Article after article in the Jewish press, Hebrew and English, claims that the Ultra-Orthodox are an existential threat to Israel.  Why? Because Israel cannot forever support this growing segment of the population that is projected in future decades to be 30% of the Jewish population.  The present government (Netanyahu) does not respond to this threat, but gives in to them, to stay in power. This is very shortsighted. The Ultra-Orthodox passed the 1 million mark in 2018.  Unless they are economically productive, they will destroy the economy.
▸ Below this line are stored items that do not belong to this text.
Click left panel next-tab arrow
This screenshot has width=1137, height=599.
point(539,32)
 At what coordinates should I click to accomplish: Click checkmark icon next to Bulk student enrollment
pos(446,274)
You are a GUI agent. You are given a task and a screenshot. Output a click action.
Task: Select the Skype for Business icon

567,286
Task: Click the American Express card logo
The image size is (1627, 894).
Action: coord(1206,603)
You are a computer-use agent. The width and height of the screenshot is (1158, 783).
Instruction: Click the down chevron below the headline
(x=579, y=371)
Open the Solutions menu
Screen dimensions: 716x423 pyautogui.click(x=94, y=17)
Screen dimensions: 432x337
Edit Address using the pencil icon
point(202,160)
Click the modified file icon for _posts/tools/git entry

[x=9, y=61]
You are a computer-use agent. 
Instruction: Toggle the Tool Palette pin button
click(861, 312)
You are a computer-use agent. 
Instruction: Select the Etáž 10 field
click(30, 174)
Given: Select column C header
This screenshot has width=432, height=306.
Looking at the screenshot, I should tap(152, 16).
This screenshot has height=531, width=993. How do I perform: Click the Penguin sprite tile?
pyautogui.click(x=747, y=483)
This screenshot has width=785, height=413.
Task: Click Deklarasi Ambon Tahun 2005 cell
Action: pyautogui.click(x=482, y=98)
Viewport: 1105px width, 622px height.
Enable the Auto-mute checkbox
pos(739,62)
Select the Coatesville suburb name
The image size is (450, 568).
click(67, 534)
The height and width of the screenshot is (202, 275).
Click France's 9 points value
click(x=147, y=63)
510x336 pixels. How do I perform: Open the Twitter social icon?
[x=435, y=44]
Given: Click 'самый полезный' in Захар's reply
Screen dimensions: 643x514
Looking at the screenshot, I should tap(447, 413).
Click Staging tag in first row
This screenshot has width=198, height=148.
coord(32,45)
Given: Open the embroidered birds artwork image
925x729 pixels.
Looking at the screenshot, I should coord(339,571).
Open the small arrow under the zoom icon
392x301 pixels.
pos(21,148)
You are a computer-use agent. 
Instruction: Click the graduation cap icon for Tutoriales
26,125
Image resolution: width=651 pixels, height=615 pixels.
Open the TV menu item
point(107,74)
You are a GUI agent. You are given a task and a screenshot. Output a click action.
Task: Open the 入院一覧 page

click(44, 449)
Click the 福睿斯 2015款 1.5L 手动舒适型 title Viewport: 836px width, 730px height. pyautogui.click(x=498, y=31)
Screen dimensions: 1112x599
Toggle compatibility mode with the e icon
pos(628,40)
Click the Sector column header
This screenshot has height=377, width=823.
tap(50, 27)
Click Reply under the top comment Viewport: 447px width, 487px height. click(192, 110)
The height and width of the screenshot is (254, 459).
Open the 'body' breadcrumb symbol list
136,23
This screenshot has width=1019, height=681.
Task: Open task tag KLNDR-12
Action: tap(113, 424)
There is nothing in Jewish Law historically that requires a Jewish observance contrary to personal economic responsibility and productivity.  When this battle is finally engaged, it could lead to devastating conflict in Israel. 


The thought comes to me.  Isn’t it amazing that Judaism, as it developed and now is rooted in Israel, is one of the greatest threats to the State of Israel?   And isn’t it amazing that this Judaism grew from out of that ancient Jewish tradition in Talmud that results from the rejection of Yeshua?  It is also amazing that the only answer to the paradoxes of the state of Israel and the secular/Orthodox divide is to look back to where this wrong trajectory was set, back to the first century and to embrace Yeshua.  The continuing rejection of Yeshua has many causes. Anti-Semitism is one. However, before Anti-Semitism from Christians, there was the Jewish rejection of Yeshua. Other Judaism that is not Orthodox and the secular reject Him in part due to their roots in the formation of classical Judaism between 70 and 600 C. E.